The essay is one of the richest of literary forms. Its most obvious characteristics are freedom, informality, and the personal touch - though it can also find room for poetry, satire, fantasy, and sustained argument.
All these qualities, and many others, are on display in The Oxford Book of Essays. The most wide-ranging collection of its kind to appear for many years, it includes 140 essays by 120 writers: classics, curiosities, meditations, diversions, old favourites, recent examples that deserve to be better known. A particularly welcome feature is the amount of space allotted to American essayists, from Benjamin Franklin to John Updike and beyond.
This is an anthology that opens with wise words about the nature of truth, and closes with a consideration of the novels of Judith Krantz. Some of the other topics discussed in its pages are anger, pleasure, Gandhi, Beau Brummell, wasps, party-going, gangsters, plumbers, Beethoven, potato crisps, the importance of being the right size, and the demolition of Westminster Abbey. It contains some of the most eloquent writing in English, and some of the most entertaining.
When Montaigne developed the essay in the sixteenth century, he could not have imagined the power and longevity of his creation. "He did not set up for a philosopher, wit, orator, or moralist," wrote Hazlitt, "but he became all these by merely daring to tell us whatever passed through his mind." Ever since, writers have seized upon his example, and for over four hundred years we have encountered astonishing insights and breathtaking language by following what has passed through their minds, as recounted in the essay. And now some of the finest essays of all time have been gathered together by John Gross, former editor of The New York Times Book Review, in an outstanding new anthology.
Ranging from the early 1600s through the 1980s, this sweeping collection includes 140 essays by 120 of the finest writers in the history of the English language. John Gross has collected classics and rare gems, representative samples and personal favorites, intimate essays and learned, serious reflections and hysterically funny satire, by both British and American writers. Here is Eveleyn Waugh, providing tips on how to move in Well-Informed Circles ("Attribute all facts of common knowledge to personal information; for instance, do not say, 'What a wet week it has been, ' but, 'They tell me at Greenwich they have registered the highest rainfall for six weeks'"); Ralph Waldo Emerson on conservatism and innovation; Ambrose Bierce on "the horror of the characteristic American custom of promiscuous, unsought, and unauthorized introductions"; Oscar Wilde on the critic as artist ("It is only about things that do not interest one that one can give a really unbiased opion, which is no doubt the reason why an unbiased opinion is always absolutely valueless"); Rose Macaulay on dinner parties; and James Baldwin, musing about what a remote Swiss village tells him about race in the wider world ("Joyce is right about history being a nightmare--but it may be the nightmare from which no one can awaken. People are trapped in history, and history is trapped in them.").

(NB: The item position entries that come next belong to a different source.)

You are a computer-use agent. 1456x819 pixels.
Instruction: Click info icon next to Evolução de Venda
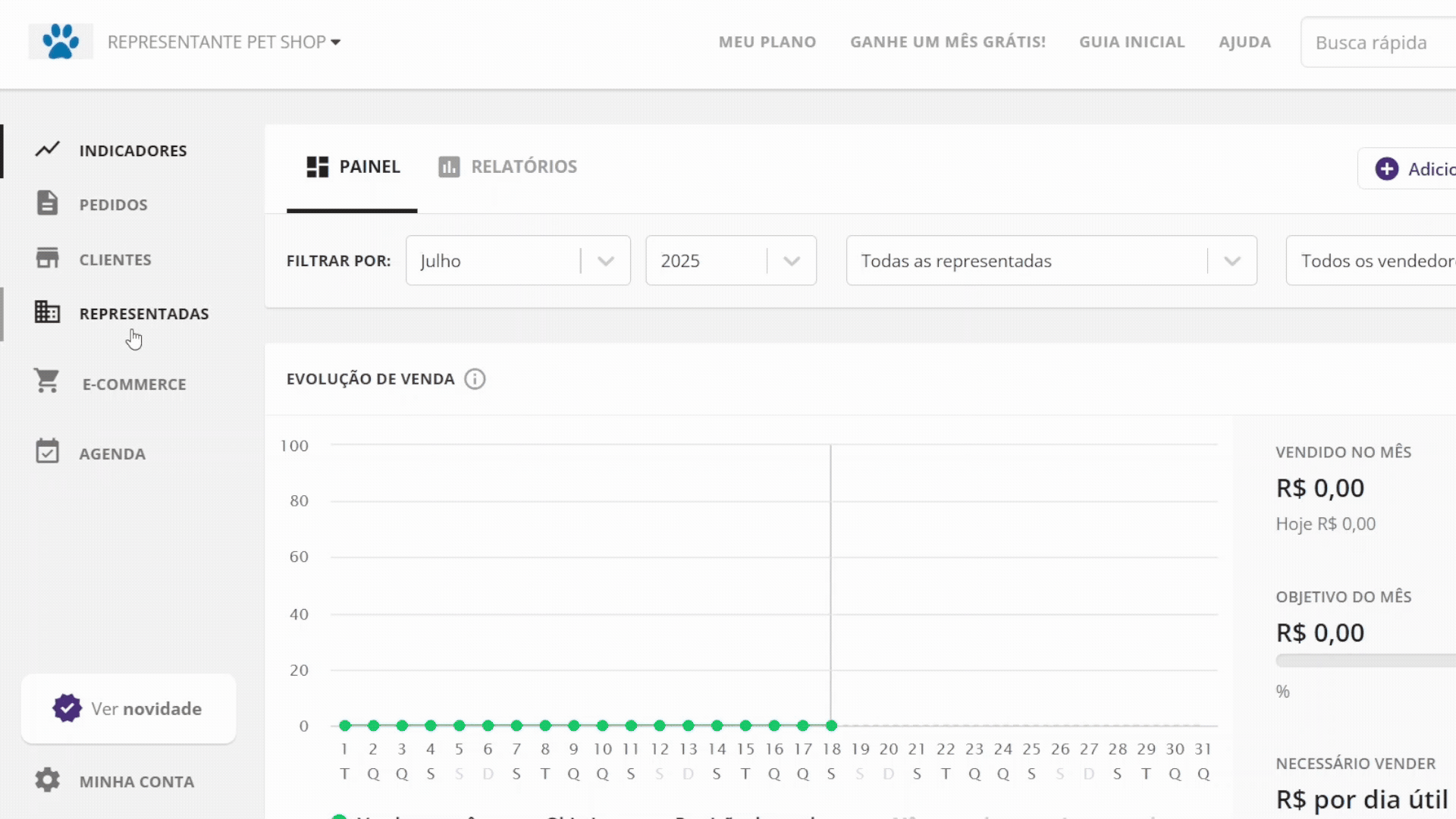click(x=475, y=379)
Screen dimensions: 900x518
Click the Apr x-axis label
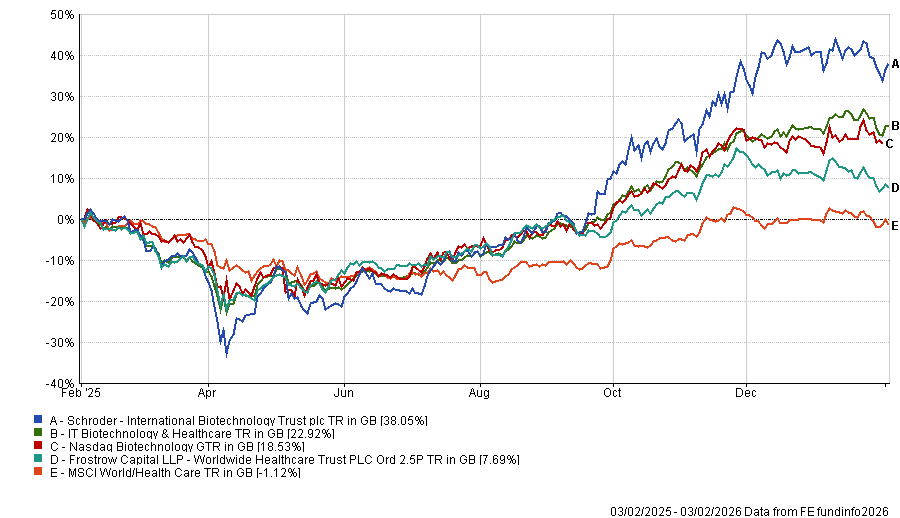pos(208,395)
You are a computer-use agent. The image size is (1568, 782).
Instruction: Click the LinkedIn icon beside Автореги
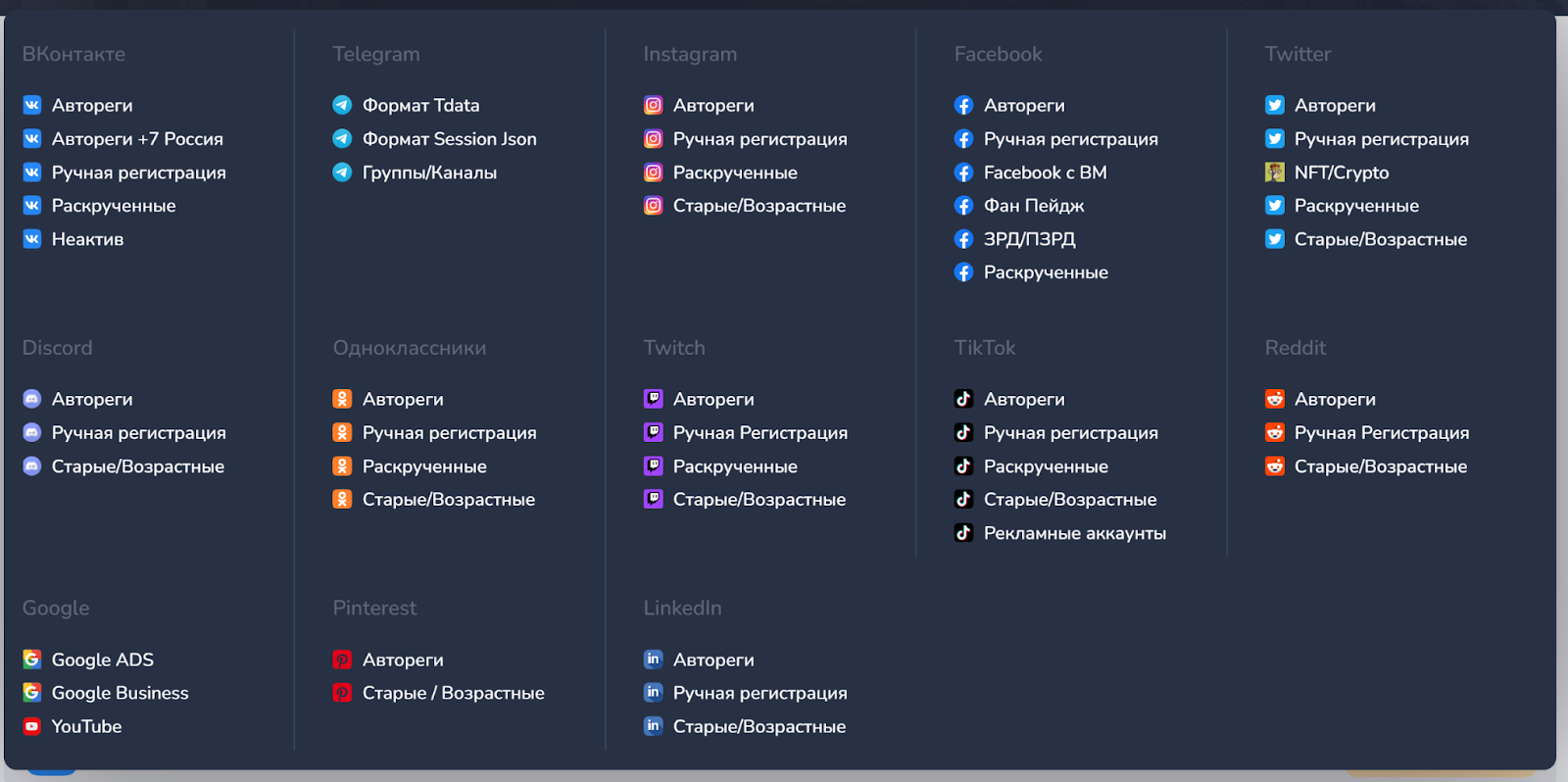point(653,660)
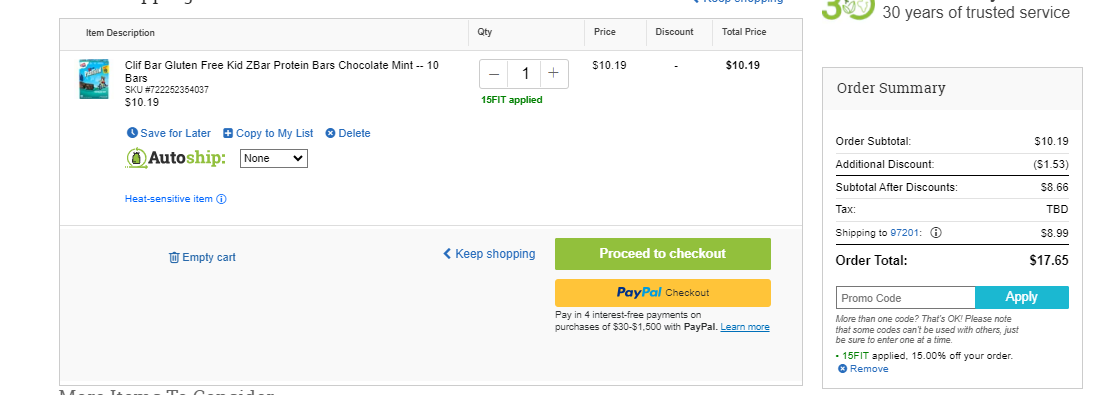1108x395 pixels.
Task: Increase quantity with the plus button
Action: [x=553, y=73]
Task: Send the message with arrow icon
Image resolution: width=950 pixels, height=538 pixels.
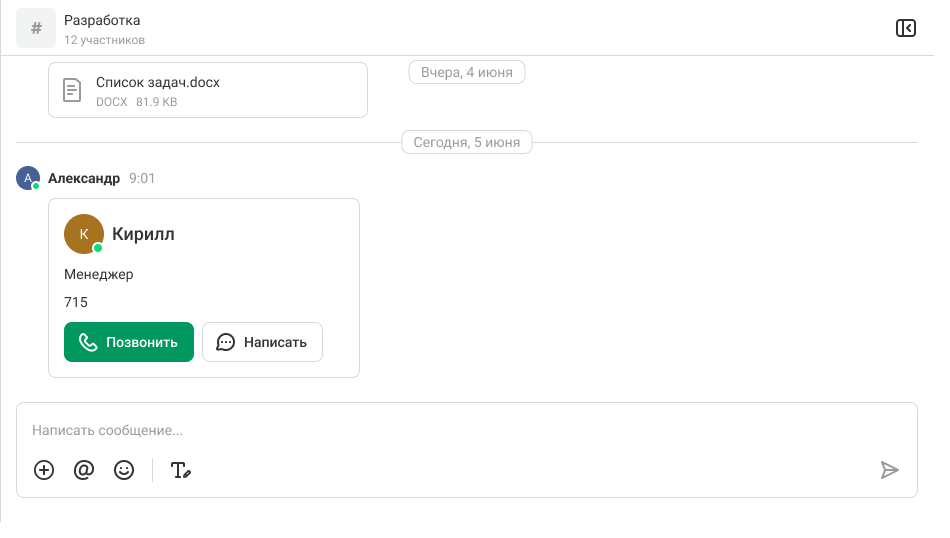Action: point(889,470)
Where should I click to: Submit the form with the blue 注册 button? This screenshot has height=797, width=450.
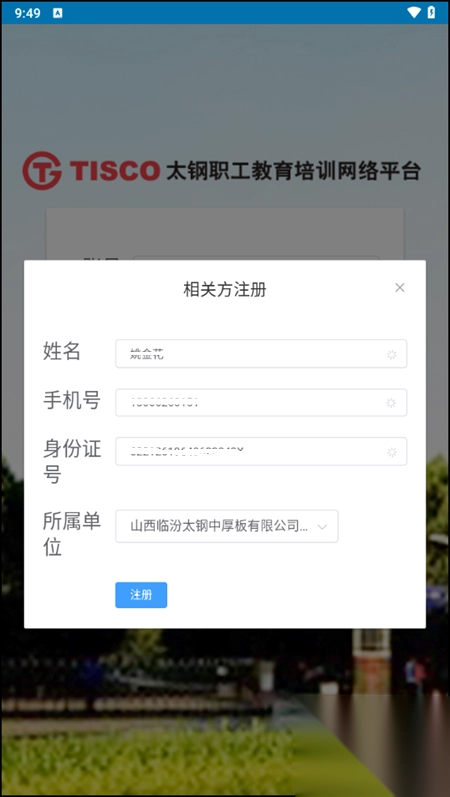click(x=141, y=595)
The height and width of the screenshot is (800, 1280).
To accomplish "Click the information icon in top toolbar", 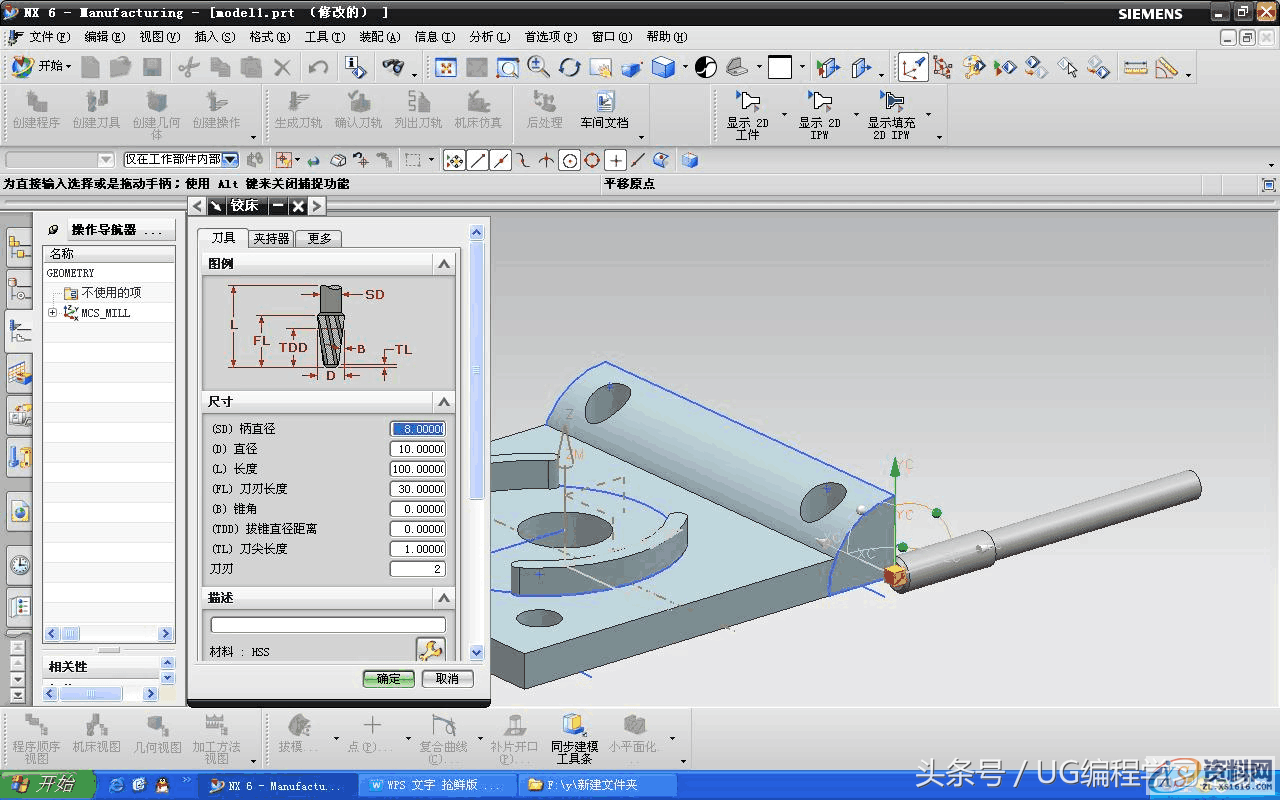I will point(355,68).
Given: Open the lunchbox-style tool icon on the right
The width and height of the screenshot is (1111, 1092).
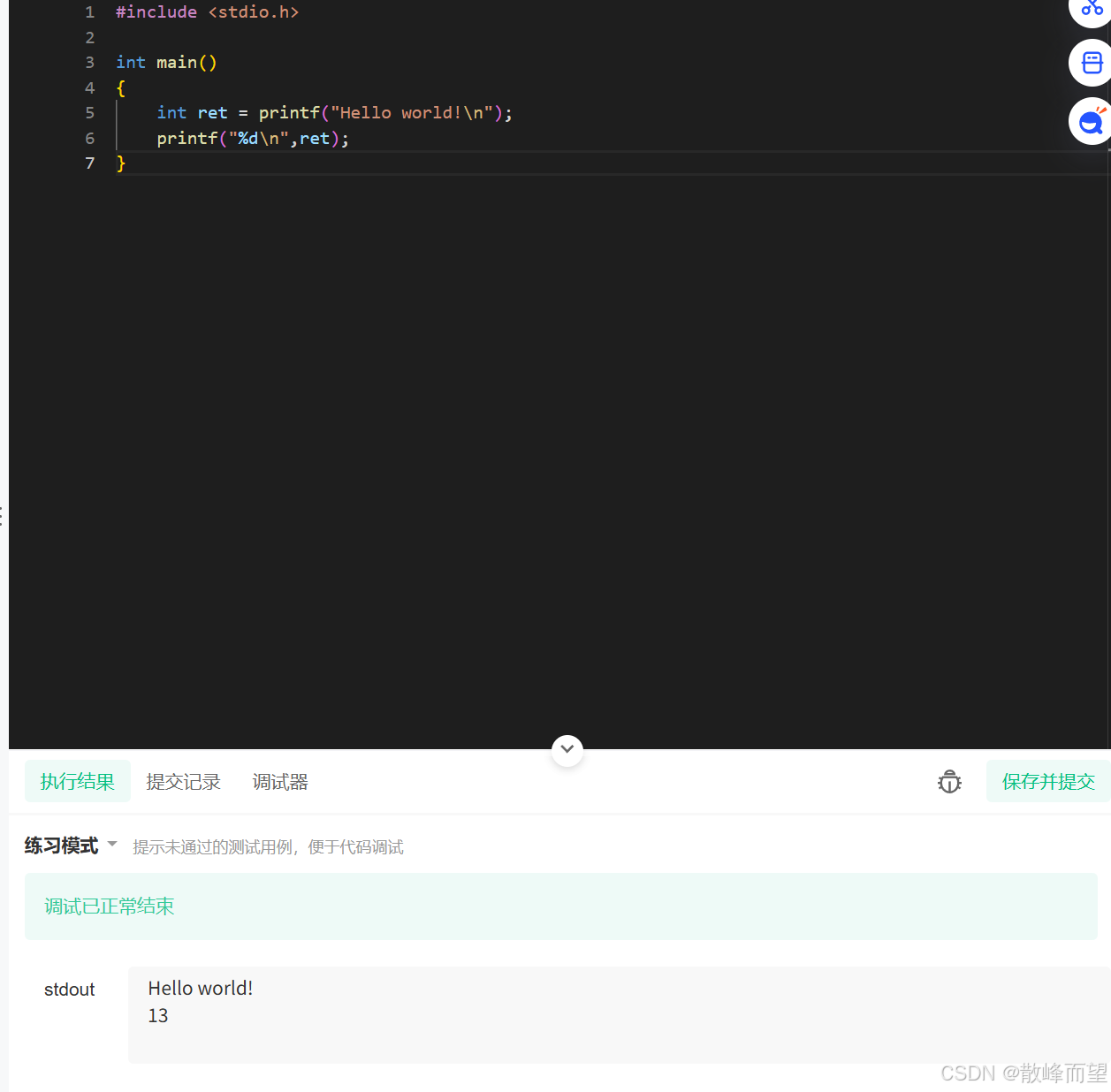Looking at the screenshot, I should (x=1092, y=63).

The authors Gross has gathered form a gallery of genius, all indispensable masters of rhetoric, from Samuel Butler to Samuel Johnson, from John Dryden to Ben Franklin, from Geoge Eliot to George Bernard Shaw, from E.B. White to Joan Didion. Including book reviews and travel sketches, history lessons and meditations, reflections on art and on potato chips, these essays sample four centuries of eloquence and insight in a collection that is at once immensely enlightening, edifying, and entertaining.